We are using Github-OIDC for securing the connectivity between the Github Actions and Azure Cloud thus reducing the risk of compromising the credentials. Once the service principal is provisioned by the bootstrap infrastructure you must configure them in the github repository under Settings > Secrets and Variables > Actions > New Repository Secret

Python Application Pipeline:

Infrastructure Pipeline:

Theoretical Case: Secure Database Access

Secure Access Requirements

Secure Access to the Postgres Database deployed on Azure Cloud requires:

• End-to-end auditing capabilities for any operation performed.
• An automated solution for rotating the database credentials every X number of days and workflow capabilities for user management and manual approval/reviews before an action being taken.
• The solution should provide zero downtime for the application.

Solution

We would like to use below components of the Azure Cloud for implementing the solution:

• Azure Active Directory: Integrate Azure AD with PostgreSQL database to manage users, authentication, and access control. This allows for centralized user management and provides a basis for approval workflows.

• Azure Key Vault: Store and manage the secrets and passwords securely within Azure Key Vault. Key Vault provides features for secret rotation and auditing, which align with our compliance requirements.

• Azure Logic Apps: Logic Apps to automates user creation, approval workflows, and password rotation.

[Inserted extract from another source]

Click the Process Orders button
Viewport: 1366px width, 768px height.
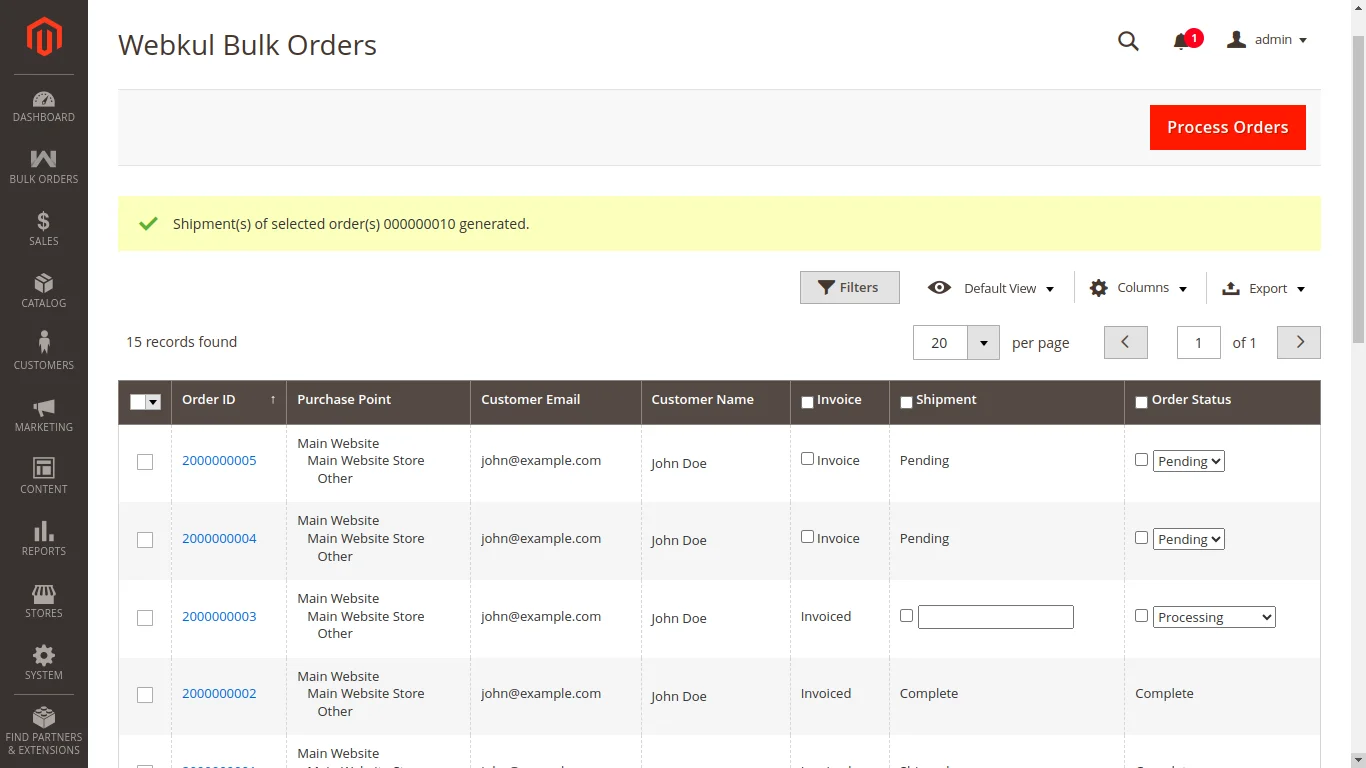point(1227,127)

Logic Apps can integrate with Azure AD and Key Vault to perform these tasks.

• Azure Monitor and Azure Security Center: Use of the Azure services to monitor and audit activities on our Azure PostgreSQL database. It provide insights and compliance checks for our database operations.

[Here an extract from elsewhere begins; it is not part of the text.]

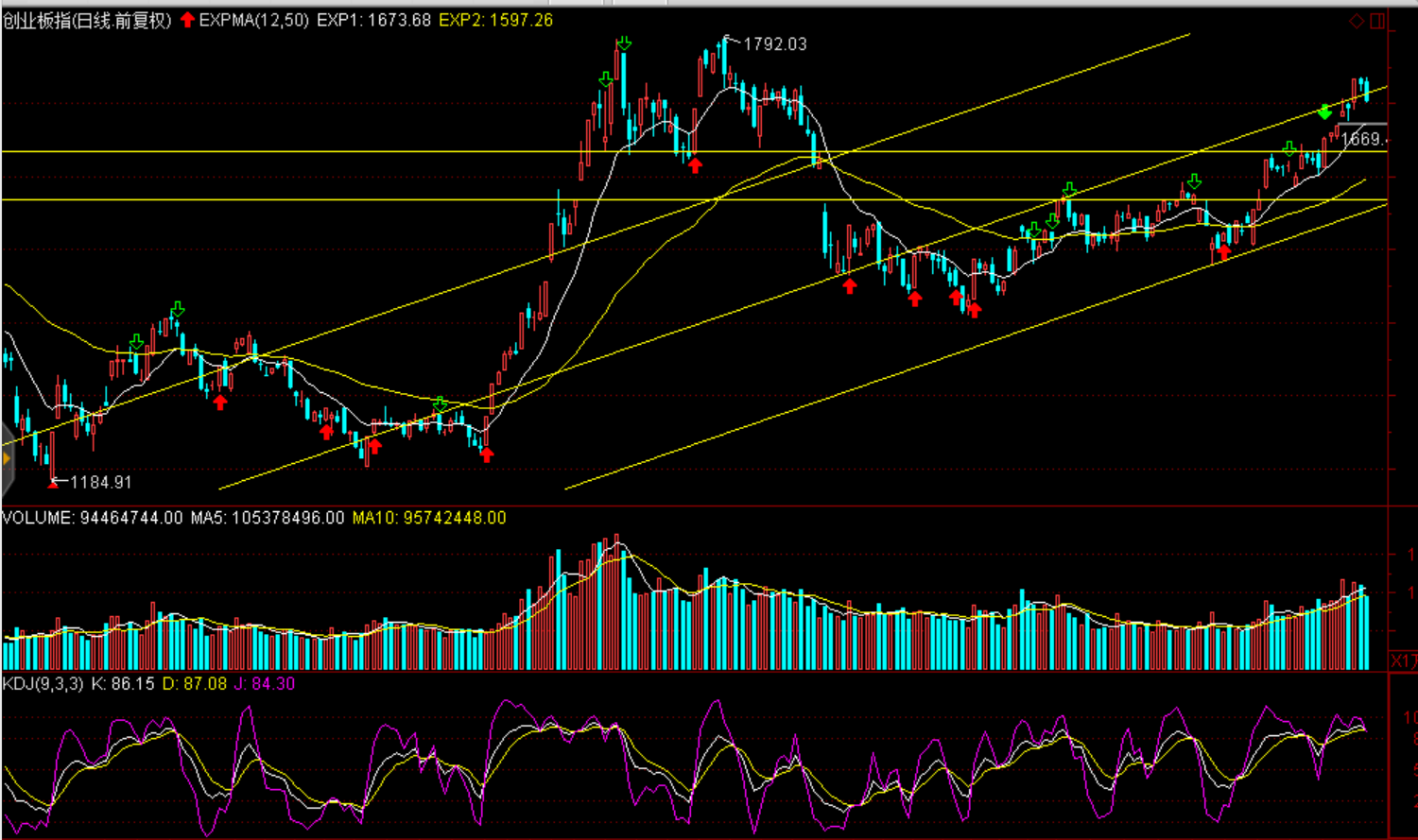
Task: Click the 1184.91 low price marker
Action: [100, 483]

The solution can be visualized with the help of below request flow diagram:

Assumptions

• The API needs to be publicly accessible.
• The intendant audience has decent understanding of Azure Cloud, Github Actions, Terraform, Docker.
• They are using Macbook or similar development environment.

ToDo

Below is the list of the things we must do to make the implementation production ready.

Documentation

• Add Links to the official documentations.

App Code

• Migrate from Pip to modern package managers like Pipenv or Poetry for better dependency management.
• Implement Unit Test and E2E test appropriately to adhere Test Pyramid strategy thus maturing testing strategy.
• Tagging Strategy: Currently we are using job id for tagging docker images which remains unique across the pipeline execution. A preferred approach would be to use semver for versioning the images and API.

IAC

• Use Terratest for Integration test.
• Implement Smoke/E2E testing for IAC once the Infrastructure is provisioned. Execute on a scheduled event to detect any drift from the desired state defined as IAC.
• Pass the plan artifact from plan to apply. Terraform best practice.
• Analyze the pros and cons of TF workspace.
• Analyze the pros and cons of Splitting the AZ Container Apps Environment provisioning through TF and AZ Container App deployment with configuration through Github Actions and YML configs.

CI/CD

• Refactor Github Actions Pipeline code to reduce Boilerplate code and practice DRY.
• Perform Pen Test after Dev Deployment.
• Certain organization requires manual approval step before Prod deployment and creation of a Change Request for auditing purposes. Thus it should be implemented for the application and infrastructure deployments.
• Automate Chaos Testing using Simian Army for testing Disaster Recovery strategy.

Networking/Security

• Restrict Ingress and Egress to the API.
• Integrate Web Application Firewall.
• Integrate API Gateway and API Management with the AZ Container Apps. Use appropriate Authentication and Authorization mechanism to protect the API.
• Block Public access for the Dev and Pre. Configure VNet to allow access only within Organizations private network, example once the users are connected to the VPN.
• Setup tunnel for using with the CI/CD pipeline thus allowing access to Dev/Pre environment API for executing tests once deployed.
• Limit the scope of the Service Principals and roles assigned. Create a separate Service Principal for application deployment.